Fashion

Marianne and Ginger

Deconstructed, Reconstructed Clothing

By Lisa Cook | Photos By Jim J. Narcy

Marianne and Ginger emerged from a year long project entrepreneur Sara Mesmer began working on in 2005. Sara started making unique designs from within her own personal closet. Realizing she already had the foundation for re-constructed clothing, she separated what she owned and put it all into three categories: Keep it, change it, or cut it up for new designs. The process went on to include  a stapler, tape or whatever could be used to fasten, hem and hold the designs together. “Finding a sewing machine became super liberating,” Sara said. “My Grandma taught me to sew in her basement when I was seven, so working on my new wardrobe was a great project to reawaken my old sewing skills.” Once Sara had her wardrobe finished, she kept cutting, sewing and designing.

Before the name Marianne and Ginger came about, Sara called her deconstructed, reconstructed clothing line, Happy Birthday and sold at the now defunct Fabric Lab on Colfax. From this concept, her designs became simpler, more stripped down and the new clothing line Marianne and Ginger was born. Completely up-cycled source material clothing, it was immediately popular among people interested in the environment and anti-consumerism. The line was also comfortable for wearing while practicing Yoga, with stitching that has a lot of give and fabrics that are mostly stretchy.
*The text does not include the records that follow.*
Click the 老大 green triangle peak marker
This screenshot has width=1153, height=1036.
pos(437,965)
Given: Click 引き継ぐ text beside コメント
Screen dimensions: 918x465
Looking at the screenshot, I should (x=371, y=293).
Each dress is one-of-a-kind. All of Sara’s designs are created on a 1969 Elna sewing machine which was a gift from a neighbor named Tom, a doll maker, who was a fashion illustrator in New York in the 1960s.

Fashion markets and shows have been buzzing with Marianne and Ginger designs. Sara’s daughter, Saskia, helps her at Fashion Denver’s quarterly markets and modeles the clothing line on Denver runways and photo shoots. Sara gushes, “Saskia! My amazing, brilliant, independent daughter. She is definitely the number one inspiration in my life and my greatest Guru. I love and cherish her so much!”
It seems that the clothing line has attracted quite a following and Sara has been able to finance five trips to South India since 2008. “My clientele are the coolest people out there! Seriously. I get a lot of custom orders from women and men, too. Very positive, creative people who have their own sense of style. People who are merging with the universe in one way or another. Because of this type of exchange of energies, my designs have high Prana, or Life Force Energy. Being up-cycled, re-created and essentially community shared, they are full of life.”
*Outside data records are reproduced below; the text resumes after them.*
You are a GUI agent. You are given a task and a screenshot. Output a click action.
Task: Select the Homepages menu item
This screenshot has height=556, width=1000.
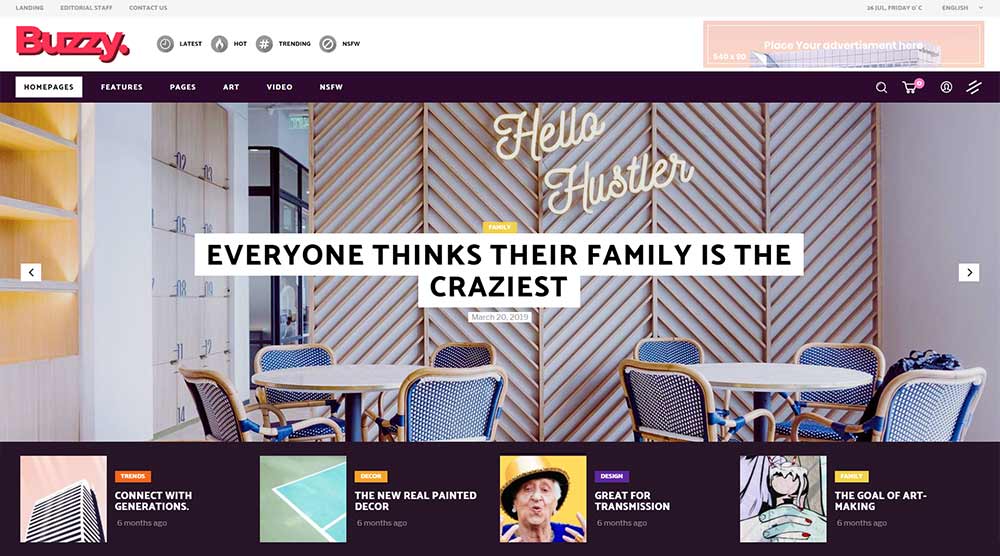pyautogui.click(x=49, y=87)
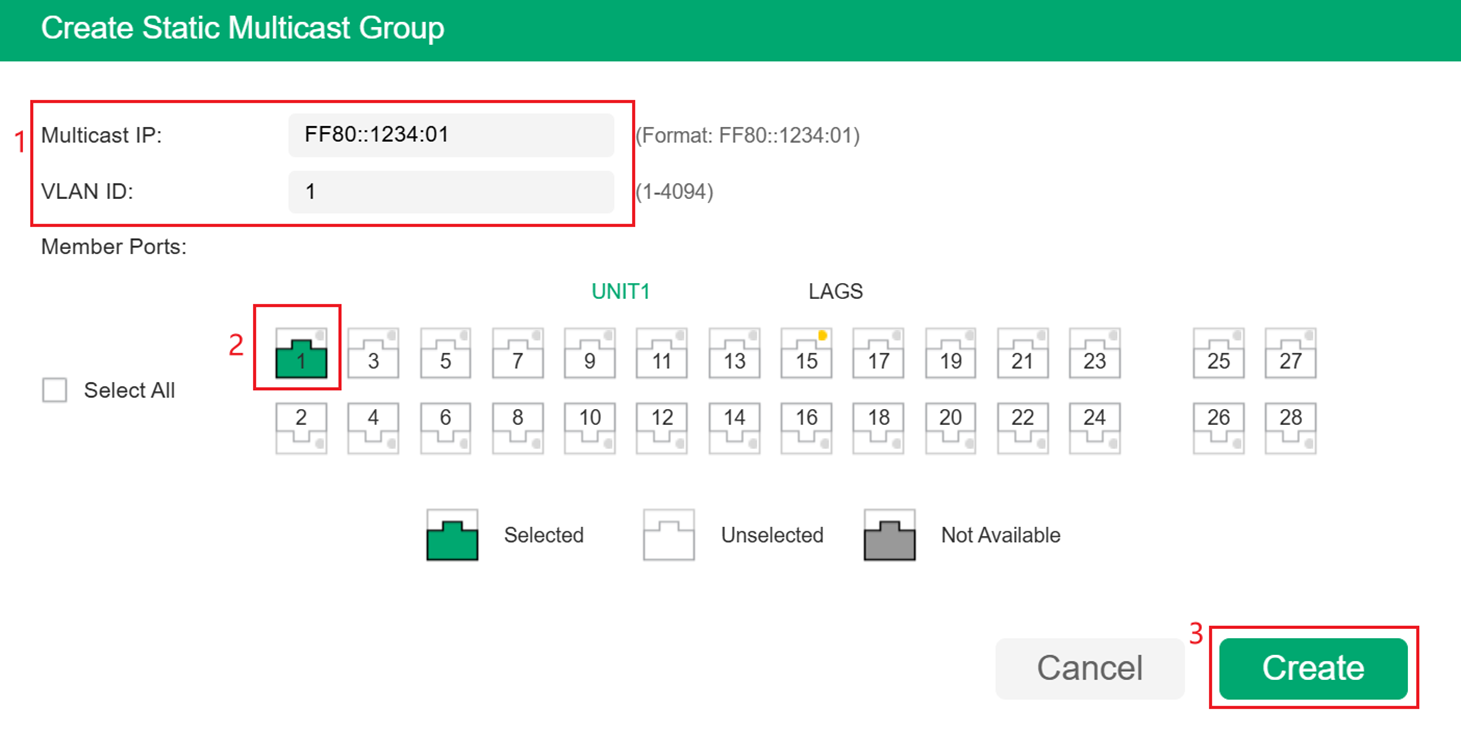The width and height of the screenshot is (1461, 734).
Task: Select member port 27
Action: click(x=1290, y=354)
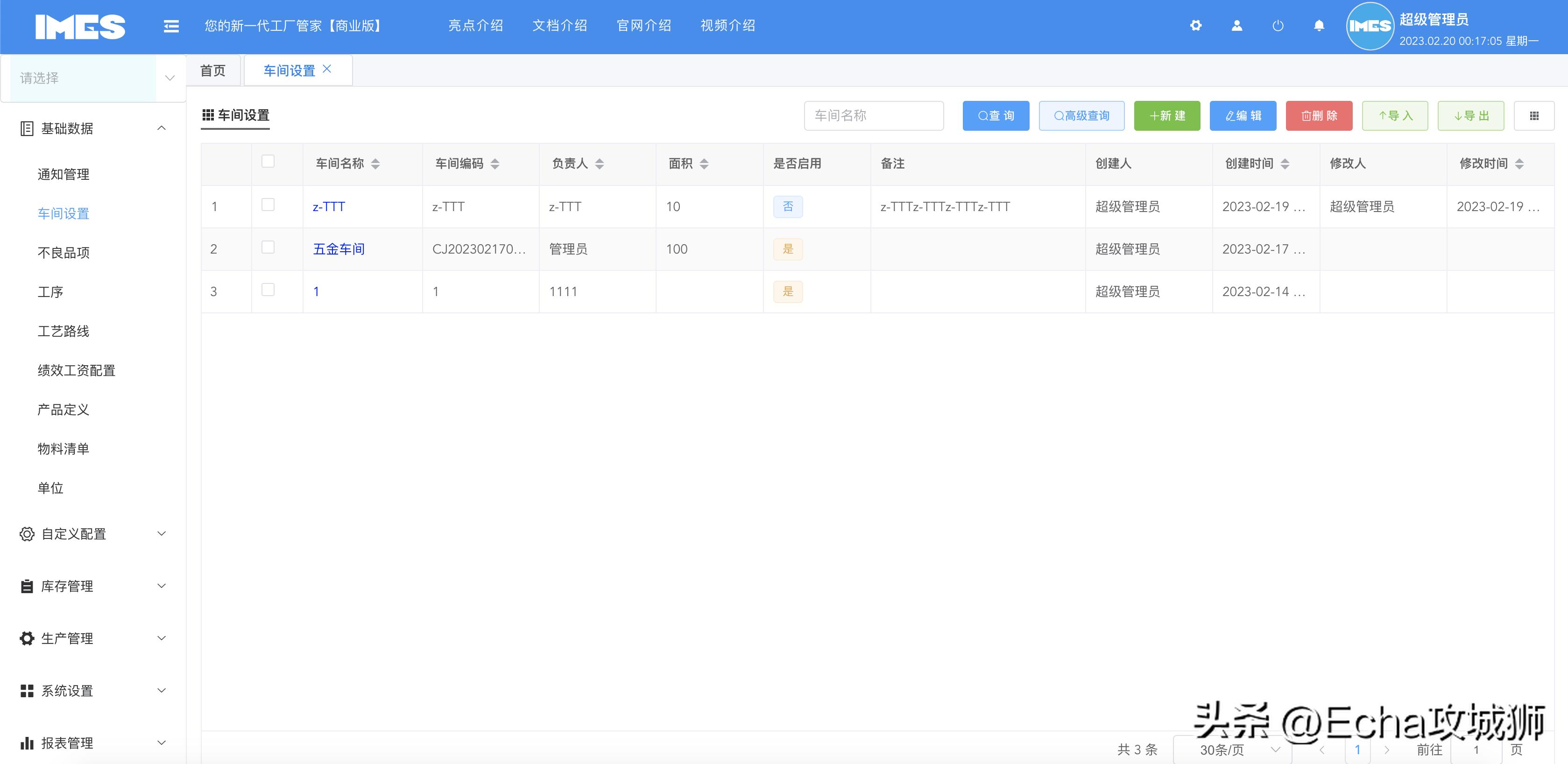
Task: Click the 基础数据 sidebar icon
Action: point(26,128)
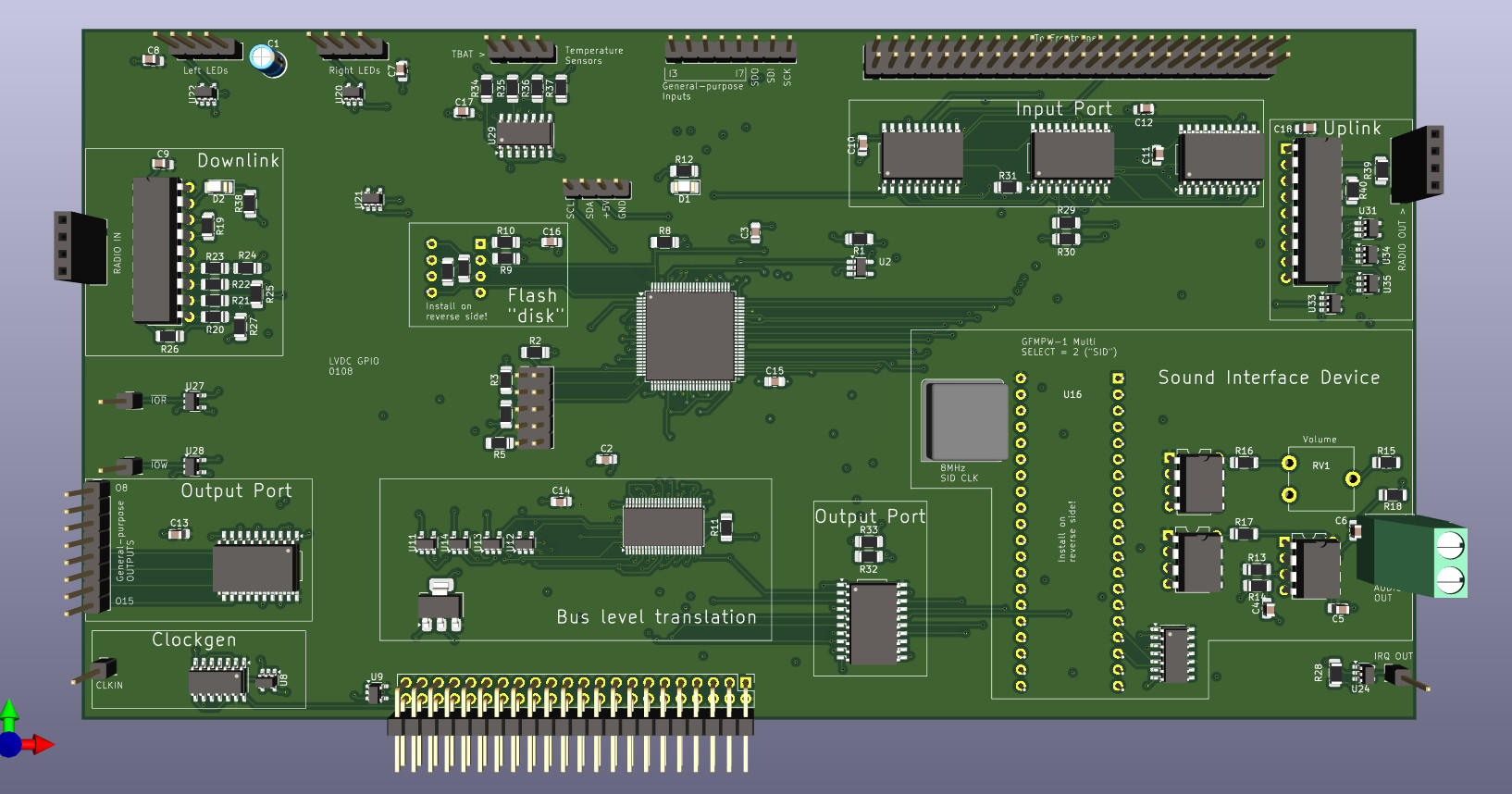The height and width of the screenshot is (794, 1512).
Task: Click the 'Clockgen' section label
Action: click(x=193, y=640)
New designs are focusing more on function than fashion. Since beginning the process, Sara’s work shows less interest in total fashion and more interest in the transformation of old into new. Fashion will naturally emerge during design and creation, but to her this is not the main goal. A big reward seems to come from friends, family, and clients wearing something that is comfortable, functional, and made by hand out of something that might have been otherwise discarded.
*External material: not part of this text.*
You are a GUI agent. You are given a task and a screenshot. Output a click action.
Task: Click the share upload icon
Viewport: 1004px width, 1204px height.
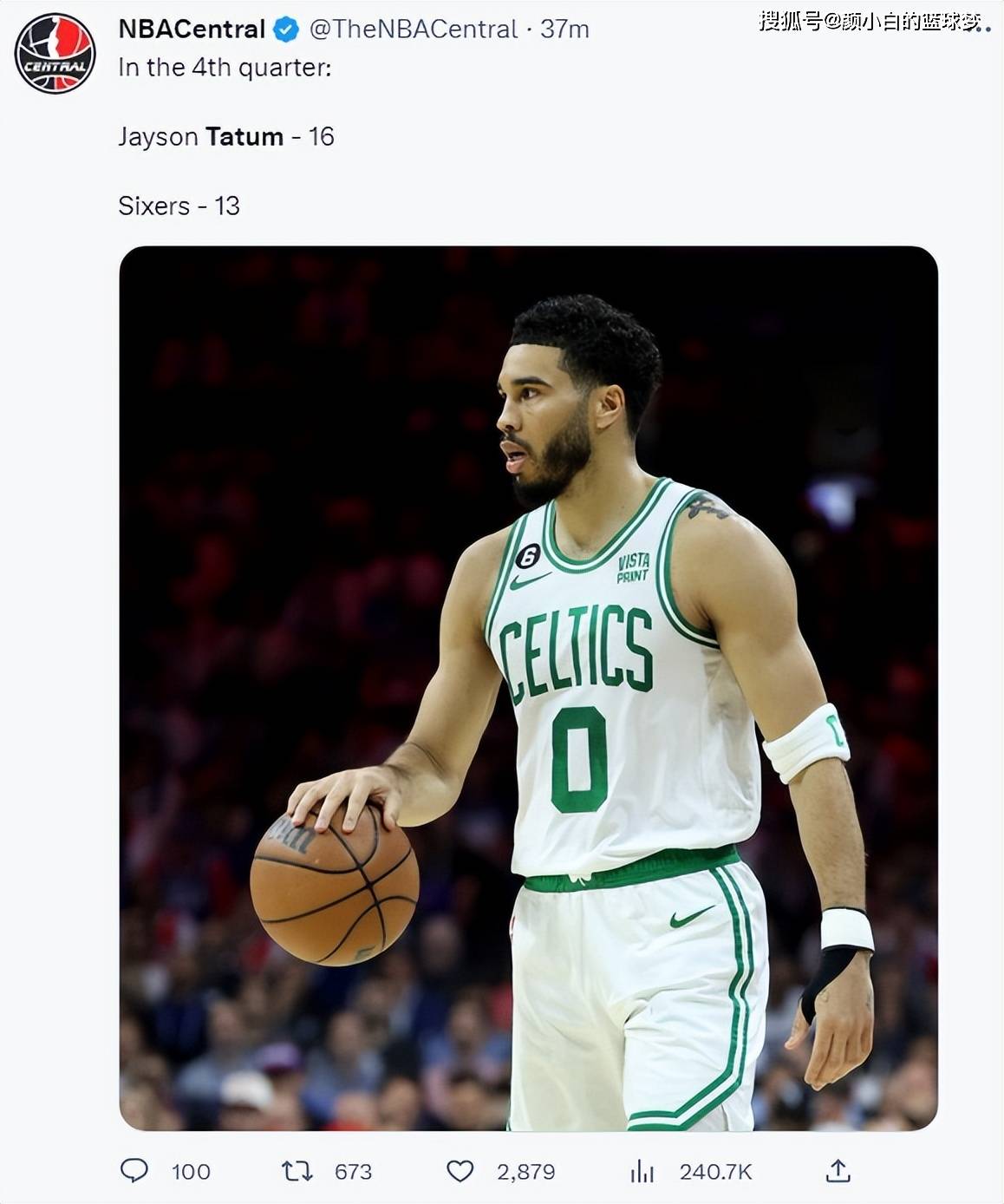(838, 1171)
Along with designing and traveling to far off exotic lands, Sara has been involved in the Denver underground music scene since 1999. Her band The Dinnermints, played show after show in dive venues like 15th Street Tavern (now a community garden on 15th and California) and Seven South (now The Hi-Dive on Broadway and Ellsworth). The band began with Doo Crowder (of Pee Pee) on Bass, Peter Carnovale on drums, and Sara leading the band with guitar, vocals and songwriting. The band had the approach of just learning as they went. The audience was their witness. At first, Sara admits, they were quite bad. They tried to keep some of the rawness as a flavor, intact throughout the venture. Never touring but playing relentlessly weekend after weekend. A favorite show was in a basement bookstore at 14th and Ogden with people piled in from the front door to the back of the store, smashing up against the band.

Most recently, Sara has been learning sacred music, or Bhajans, and playing and singing with groups of meditators. She has taught yoga at Samadhi Center for Yoga and Meditation since 2006 in addition to teaching privately. She also offers a teacher training program at the Center. In yoga classes she plays her music to get everyone singing and smiling. “It’s so beautiful and sweet.”

The journey to Yoga began when Sara was 20 years old and her then boyfriend stated she should play guitar and try Yoga. She listened. He gave her a book about Yoga and she carried it around for over a decade, just peeking at it on airplanes. When she finally started to physically practice Asana it was overwhelmingly clear a new path was being forged. “That was it,” Sara continued, “It was a taste of liberation from a mechanical way of life: waking, working, sleeping, dreaming… in a disengaged way”. A few years later in India, she met a Saint, Bhavani Ma, who revealed that she would teach yoga at The Center, and a particular person that would be a sister to her there. “It was all true and I still work there now,” she confirms.

Sara added, “My first visit to India was so amazing. We arrived into Bangalore very early in the morning and headed to a hotel to rest. There were conversations but I was certain that I had no interest in talking at all. I went out to the balcony overlooking the city; wires, plants, trash. I sat there totally absorbed in meditation with no effort.